Als ich vor sechs Jahren aus Syrien nach Deutschland gekommen bin, hatte ich mir zwei Bücher mitgebracht. Eines von ihnen war die arabische Übersetzung von Stefan Zweigs Buch ‚Die Welt von Gestern‘. Hier in Deutschland habe ich zwei Exemplare des Buches auf dem Flohmarkt gekauft und auch andere Bücher. Ich liebe Stefan Zweig sehr, obwohl ich nur ‚Die Welt von Gestern‘ und ‚Drei Meister‘ von ihm gelesen habe. Aber vor allem das erste viele Male …
Krieg führt zum Krieg
Vor dem Krieg in Syrien 2011 habe ich ‘Die Welt von Gestern’ gelesen als literarisches Buch. Aber nach dem Krieg wurde das Bild geändert. Ich lese es nicht nur als literarisches Buch sondern auch als Wegweiser, um den Krieg zu verstehen und seine fürchterlichen Folgen auf Menschen zu vermeiden.
Ich habe mich oft gefragt: wie konnte man zwei Weltkriege in seinem Leben erleben? Der Freitod Zweigs und seiner Frau 1942 in Brasilien bewies, wie schwierig es diese Situation zu ertragen. Er schrieb in seinem Abschiedsbrief: “Aber nach dem sechzigsten Jahre bedürfte es besonderer Kräfte, um noch einmal völlig neu zu beginnen. Und die meinen sind durch die langen Jahre heimatlosen Wanderns erschöpft.”
Wortemacher des Krieges
Als Syrer weiß ich gut, dass mit Anfang jedes Krieges viele normale Menschen glauben, aufgrund des Leidens unter der Ungerechtigkeit und auch durch Einfluss der Medien, dass er eine Erlösung sein würde. Im Krieg verteufelt jede Seite die andere, um Hass zu befeuern.
“Es war der Krieg einer ahnungslosen Generation, und gerade die unverbrauchte Gläubigkeit der Völker an die einseitige Gerechtigkeit ihrer Sache wurde die größte Gefahr.” Aber danach würden sie sicher sein, dass es nur die Schwelle zur Hölle ist, die man manchmal ahnungslos betritt.

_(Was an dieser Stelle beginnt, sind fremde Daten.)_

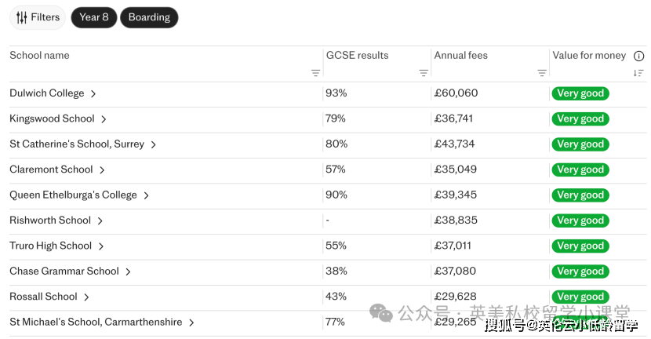The image size is (651, 339).
Task: Open School name column filter icon
Action: 315,73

“Nach dem furchtbaren Aderlass auf den Schlachtfeldern begann das Fieber zu weichen. Die Menschen sahen mit kälteren, härteren Augen dem Krieg ins Gesicht als in den ersten Monaten der Begeisterung.” Es ist nie zu spät zu erkennen wer der richtigen Gegner ist, den wir bekämpfen müssen: “Das falsche Heldentum, das lieber die anderen vorausschickt in Leiden und Tod.”
Aufgeben oder Zusammenbrechen?
Jahr für Jahr scheint es, dass Krieg kein Ende hat. Durch diesem traurigen Gefühl sucht man sich, der auf keiner Seite im Krieg gestanden hat, nach einer Zuflucht. Und die einzige Lösung ist nach Ausland zu fliehen. “Ins Ausland, sagte er (Rainer Maria Rilke), wenn man nur ins Ausland könnte! Krieg ist immer Gefängnis.”

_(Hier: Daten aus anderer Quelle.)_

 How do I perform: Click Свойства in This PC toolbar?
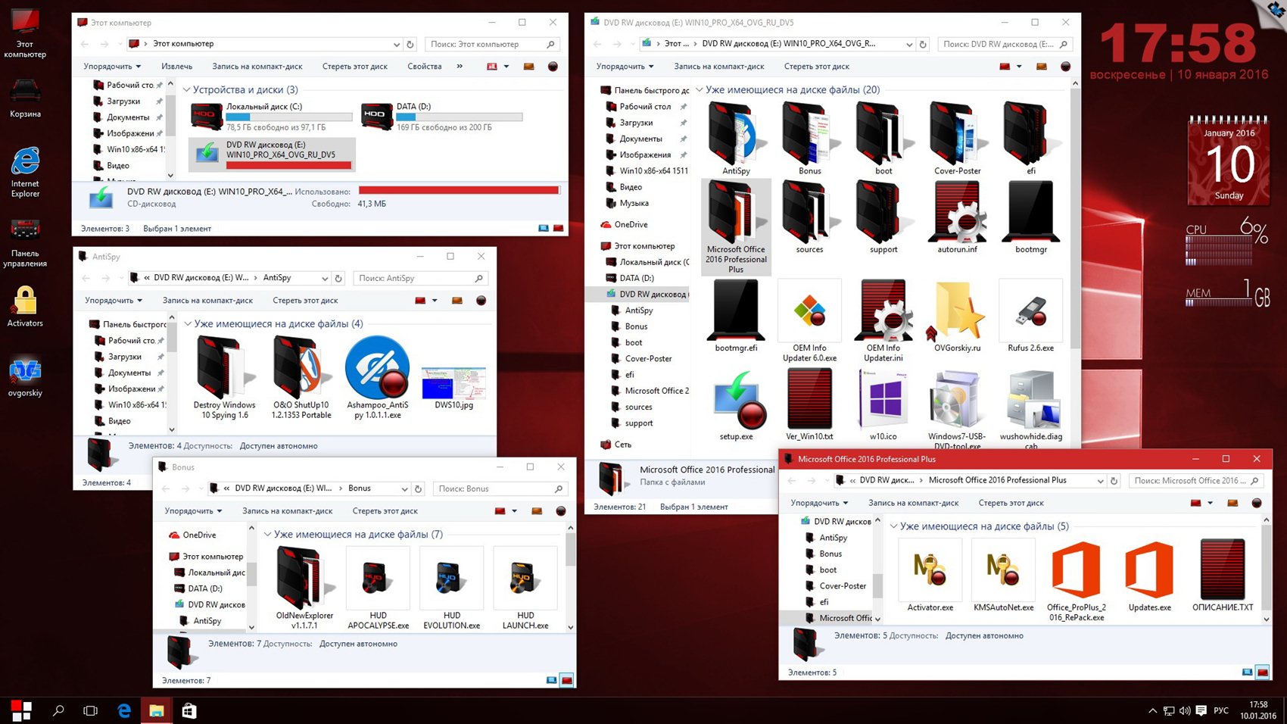click(424, 67)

Aber im Ausland fängt an eine neue Phase des Leidens an. In der fühlt man sich schwach, wehrlos wie eine Fliege, machtlos wie eine Schnecke. Sollte man unter diesen Umstände aufgeben oder zusammenbrechen? Zweig sagte nein, und bot uns seinen goldenen Rat in den dunkelsten Zeiten: “Flüchte dich. Flüchte dich in dein innerstes Dickicht, in deine Arbeit, in das, wo du nur dein atmendes Ich bist, nicht Staatsbürger, nicht Objekt dieses infernalischen Spiels, wo einzig dein bisschenn Verstand noch vernünftig wirken kann in einer wahnsinnig gewordenen Welt.”

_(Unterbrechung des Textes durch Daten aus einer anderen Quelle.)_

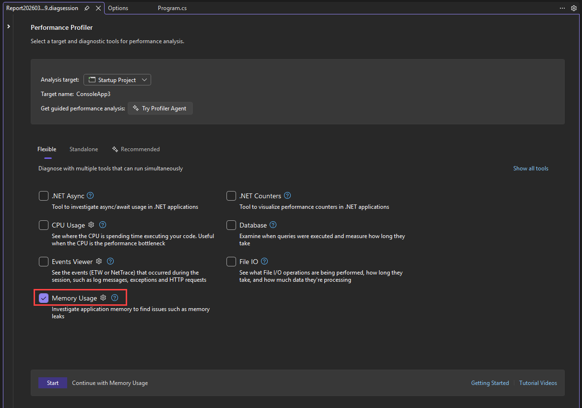Switch to the Program.cs tab
This screenshot has width=582, height=408.
[172, 8]
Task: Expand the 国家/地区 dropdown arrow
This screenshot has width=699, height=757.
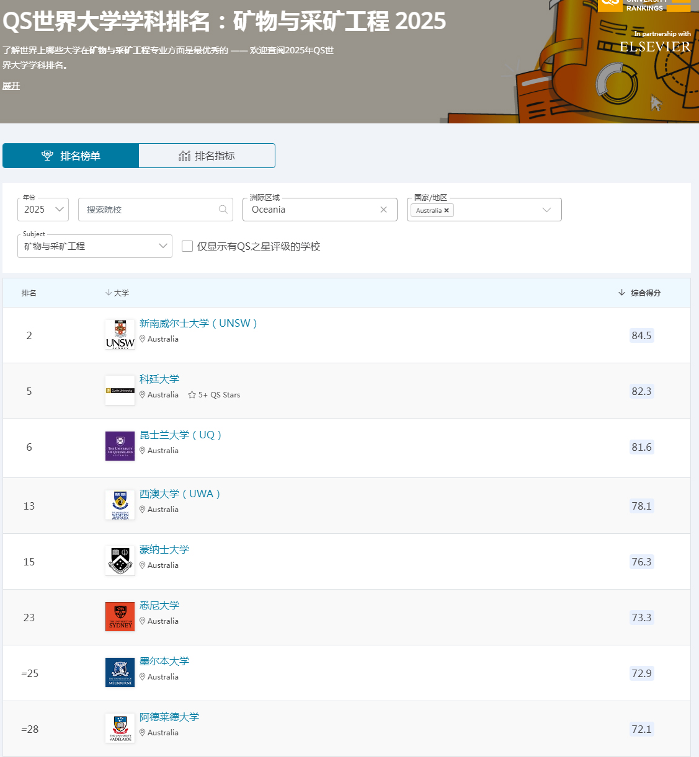Action: [x=546, y=210]
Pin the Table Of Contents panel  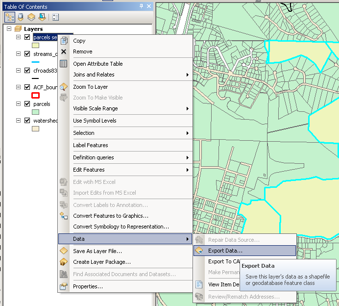coord(142,6)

Jeder Schatten ist Kind des Lichts
Am Ende, in seinem tragischen Freitod, konnte Zweig nicht seine Versprechen erfüllen und seinen goldenen Rat befolgen. Aber er ließ die Tür geöffnet vor dem Leben, an dem man sich halten muss. Hoffnung immer bleibt unserer einzigen Wahl in der versinkenden Welt. “Aber jeder Schatten ist im letzten doch auch Kind des Lichts, und nur wer Helles und Dunkles, Krieg und Frieden, Aufstieg und Niedergang erfahren, nur der hat wahrhaft gelebt.”